- RECORDED DATA
▬▬▬▬▬▬▬▬▬▬

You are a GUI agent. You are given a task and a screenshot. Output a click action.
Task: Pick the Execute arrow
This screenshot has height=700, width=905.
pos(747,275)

▬▬▬▬▬▬▬▬▬▬

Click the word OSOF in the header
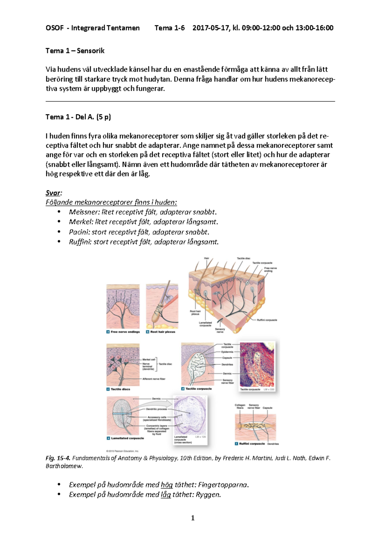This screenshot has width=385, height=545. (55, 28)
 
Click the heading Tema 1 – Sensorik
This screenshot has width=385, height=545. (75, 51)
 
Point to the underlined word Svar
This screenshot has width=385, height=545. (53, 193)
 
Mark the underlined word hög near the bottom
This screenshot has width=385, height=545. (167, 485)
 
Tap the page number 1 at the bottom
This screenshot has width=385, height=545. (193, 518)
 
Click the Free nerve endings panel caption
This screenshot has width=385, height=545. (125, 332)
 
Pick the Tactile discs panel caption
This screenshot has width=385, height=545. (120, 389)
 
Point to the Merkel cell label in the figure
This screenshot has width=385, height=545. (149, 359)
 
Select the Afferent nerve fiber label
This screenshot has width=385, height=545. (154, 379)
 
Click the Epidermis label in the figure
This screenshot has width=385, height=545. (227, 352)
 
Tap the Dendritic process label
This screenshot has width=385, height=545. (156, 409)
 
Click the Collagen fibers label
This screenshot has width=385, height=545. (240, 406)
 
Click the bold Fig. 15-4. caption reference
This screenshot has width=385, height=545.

▬▬▬▬▬▬▬▬▬▬

Copy out every line in the items above that contains the word "nerve".

Click the Free nerve endings panel caption
Select the Afferent nerve fiber label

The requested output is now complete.